§ SHORT PROBLEM:
Please revise the items below, replacing "midpoint" with "center point" and leaving everything else unchanged. Omit the pictures from your answer.

########################################

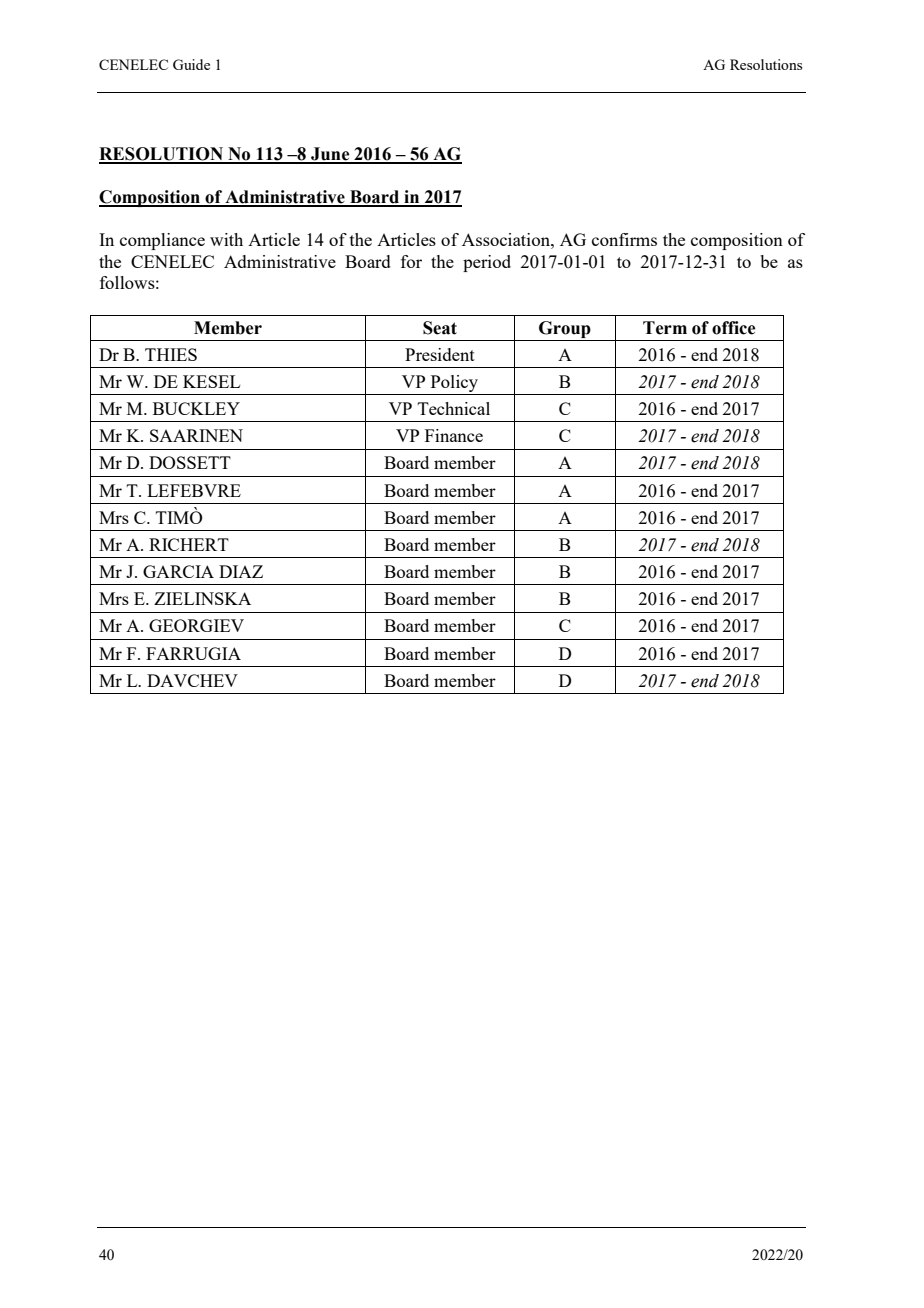  I want to click on BUCKLEY, so click(196, 408).
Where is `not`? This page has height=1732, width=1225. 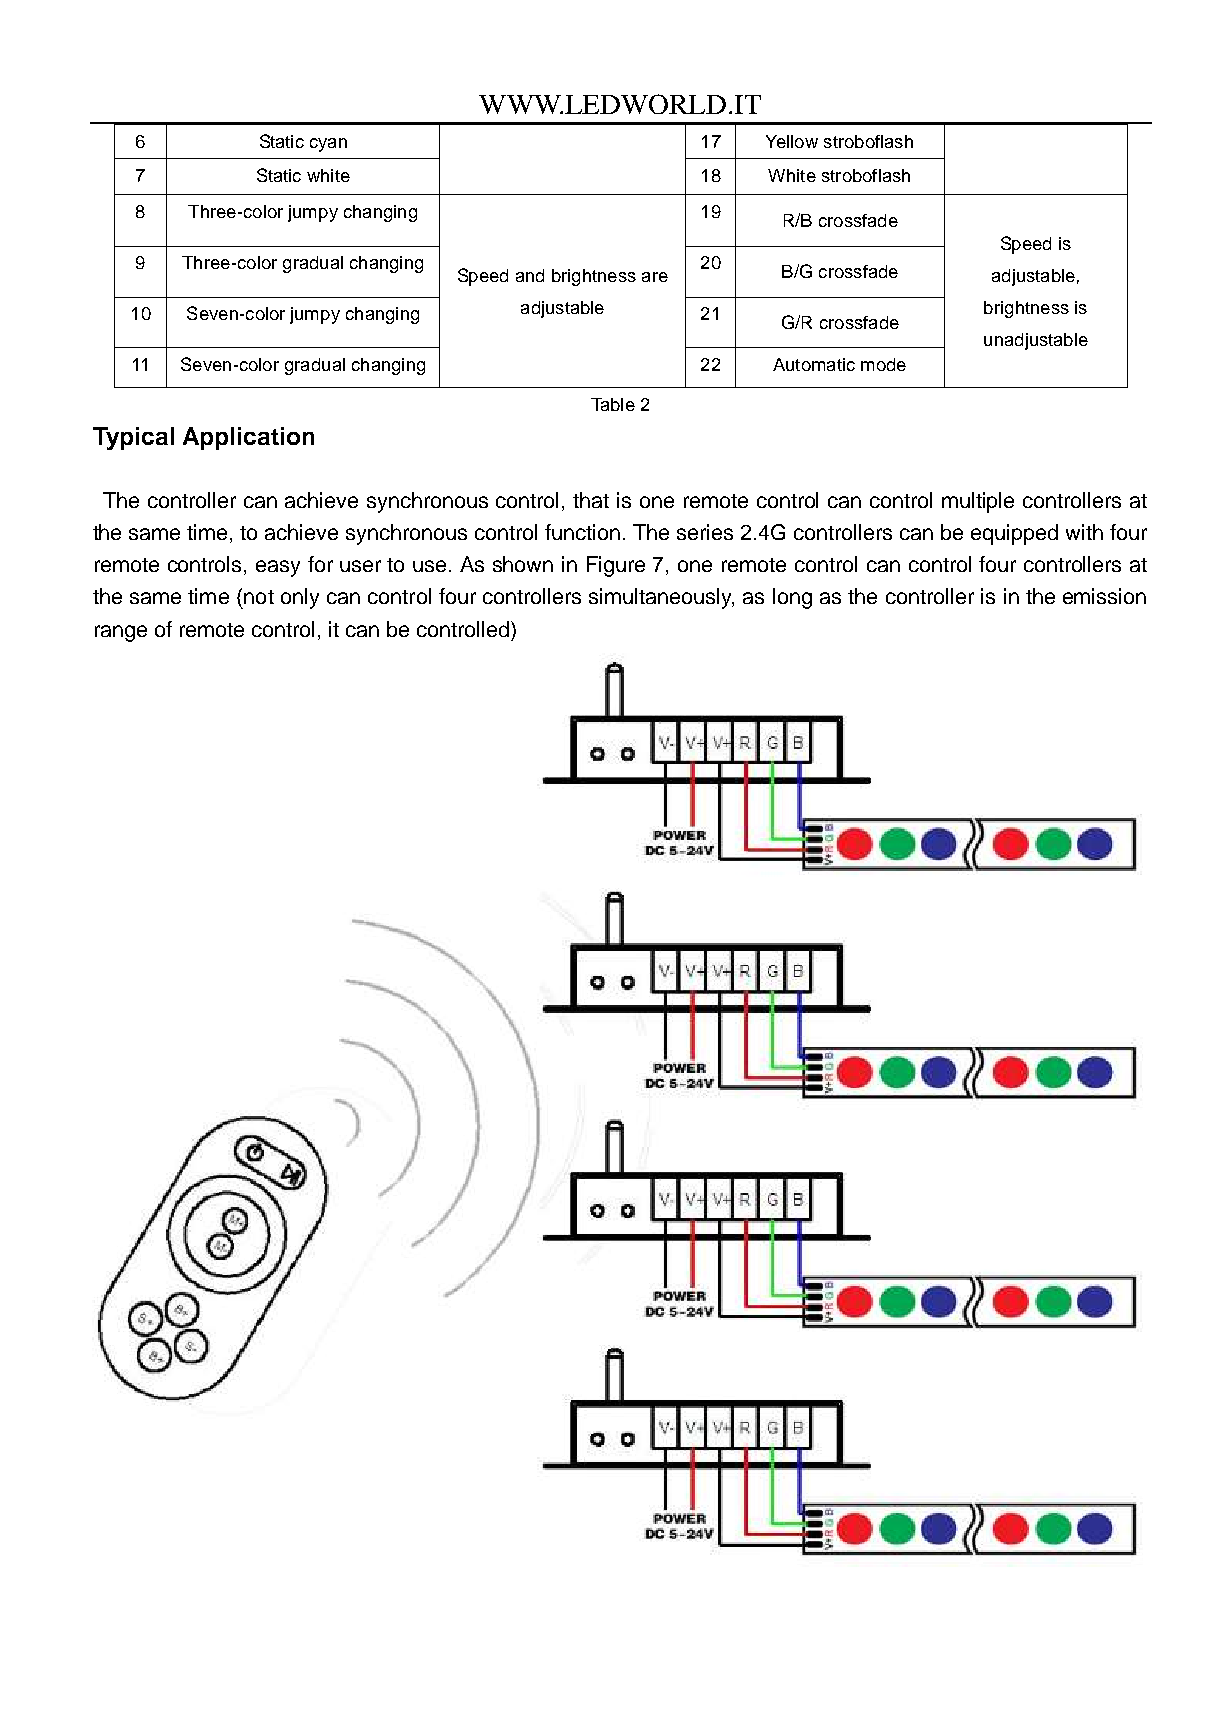
not is located at coordinates (259, 597).
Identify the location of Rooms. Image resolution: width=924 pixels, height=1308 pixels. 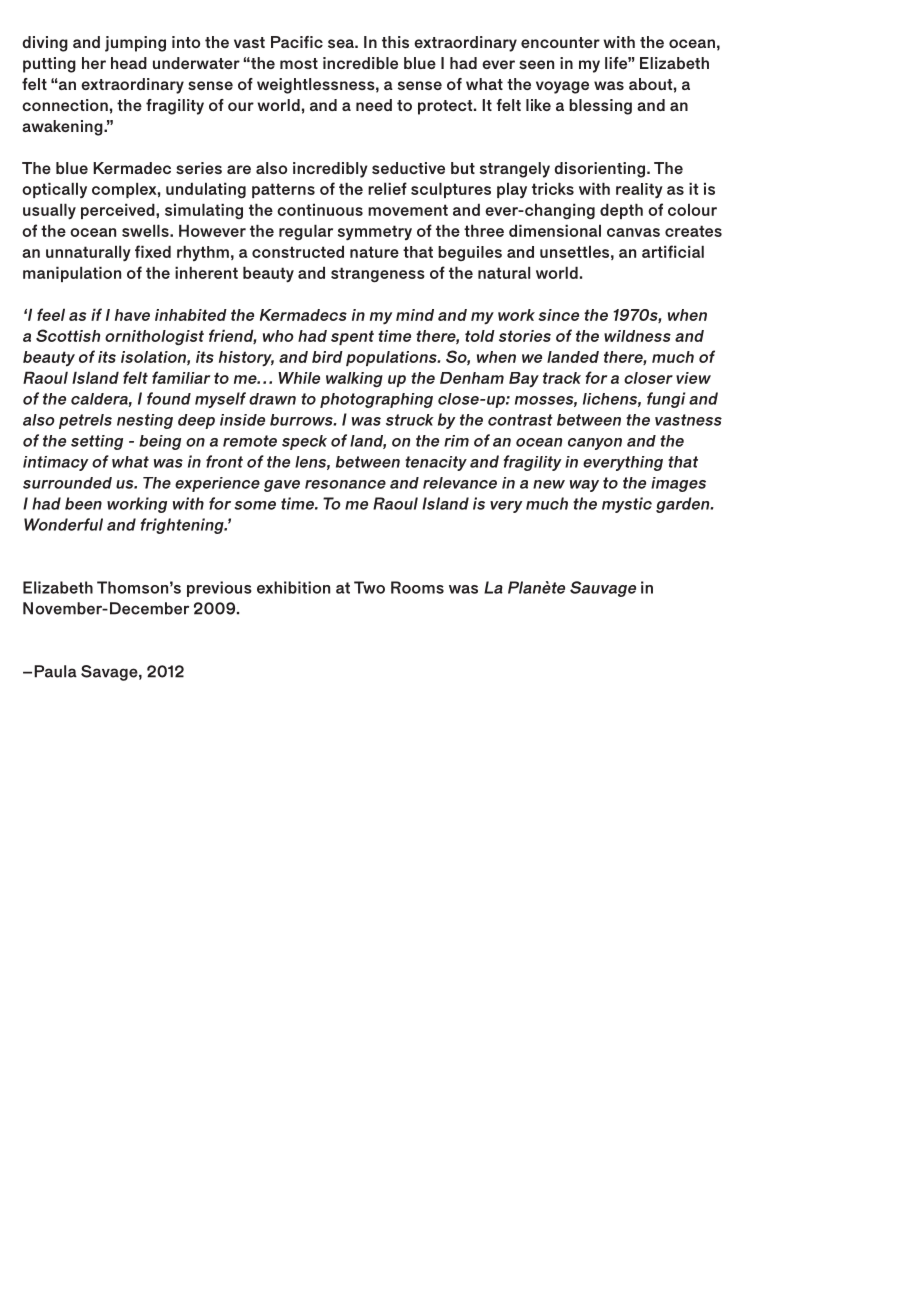
(417, 587).
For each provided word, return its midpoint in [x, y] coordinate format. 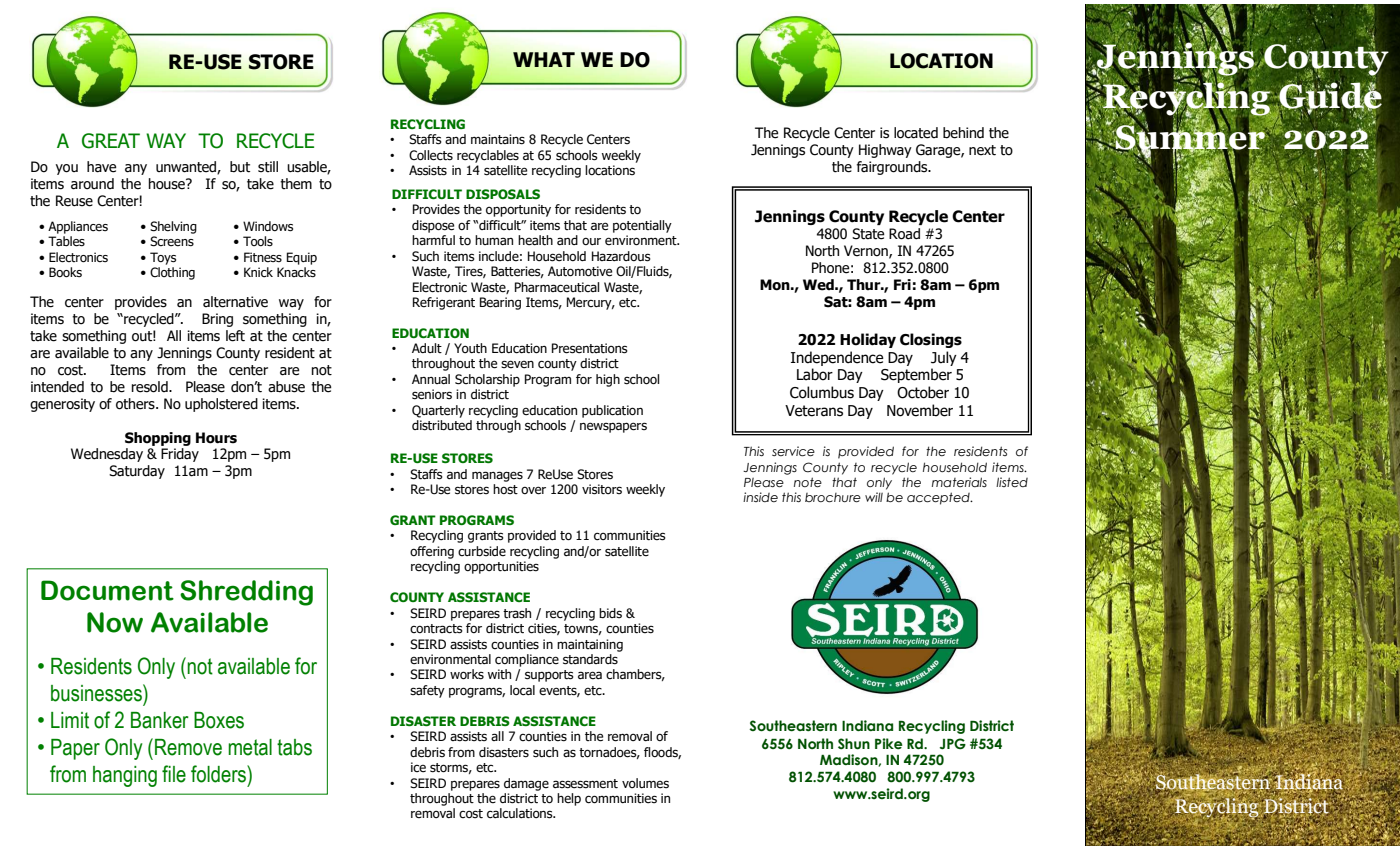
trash [517, 613]
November [920, 410]
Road [904, 234]
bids [610, 613]
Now [115, 622]
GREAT [111, 141]
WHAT [544, 59]
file [174, 774]
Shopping [158, 439]
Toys [163, 258]
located [916, 133]
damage [526, 784]
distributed [442, 425]
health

########################################

§ TASK ANSWER:
  I want to click on BUCKLEY, so click(196, 408).
Where is `not`? This page has height=1732, width=1225. 
not is located at coordinates (259, 597).
Identify the location of Rooms. Image resolution: width=924 pixels, height=1308 pixels. 
(417, 587).
For each provided word, return its center point in [x, y] coordinate format. 
trash [517, 613]
November [920, 410]
Road [904, 234]
bids [610, 613]
Now [115, 622]
GREAT [111, 141]
WHAT [544, 59]
file [174, 774]
Shopping [158, 439]
Toys [163, 258]
located [916, 133]
damage [526, 784]
distributed [442, 425]
health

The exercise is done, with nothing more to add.